Well, Precious Perusers, whatever there may be off-planet, there is a whacking great volume of work in the Creche studios, and it is quite beyond the capacity of this reviewer to critique a comprehensive catalog. Some of it is quotidian—all the time and freedom in the Bang-Crunch cycle won't wring masterpieces from the determinedly mediocre—but much of it is high quality stuff…if you like being chopped in the chin with childlessness. Wham, we don't have children; whap, we can't have children; powee, we'll never again see children.

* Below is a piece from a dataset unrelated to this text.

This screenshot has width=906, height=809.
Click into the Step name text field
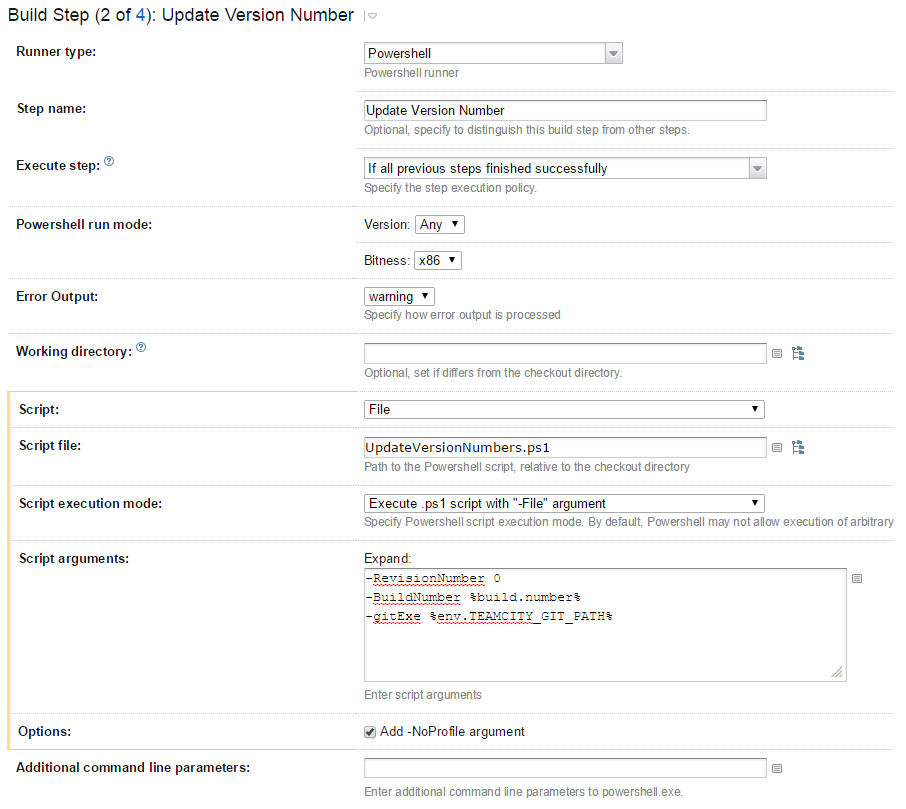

How much Crechian work has actually found its way out to the World At Large? A tiny fraction of what is still on-planet. And on any given world, there would be at most twenty pieces, distributed over several collections. No one out there has experienced one iota of the cumulative impact of a sortie through Sterility Studio-land.

For example, empty cradles were an extravagantly popular theme, especially when embellished with some unplayed-with toy trying to look pathetic. Wooden cradles; macram cradles; molded glass cradles with marbles imbedded in them; wicker cradles fondly tucked up with bunny rabbit blankets; cradle sketches in pencil, charcoal, India ink, sepia, silverpoint; cradle paintings in acrylics, watercolors, oils, gouache, tempera, and several homemade concoctions that looked like crushed lava particles suspended in white glue; and this is not to mention all the collages, assemblages, and installations that managed to sneak in cradle-like objects amidst the battered packing crates and out-of-context clippings that traditionally provide the backbone for such works.

There were indeed pieces without obvious reference to barrenness—mirrored cylinders were very big, for example, and it didn't take someone of my keen intellect to make the connection with the stasis chests that carried the colonists to Creche—but there was no escaping the overpowering presence of the underage absence. It was a scab they couldn't help picking, psychological vomit they had to keep revisiting.

With brief stops for lunch and supper at the refectory (bot-staffed and culinarily uninspired), I ploughed on undaunted until we saw twilight through the skylight. In that whole time, I had encountered none of the other colonists; Leppid said they were probably holding some kind of post-funeral vigil for Selene in the hut where she had lived. Considering my usual working conditions, trying to do my job while sandwiched between artists and agents grovelling, picking fights, or both, I was quite chipper to be left on my own.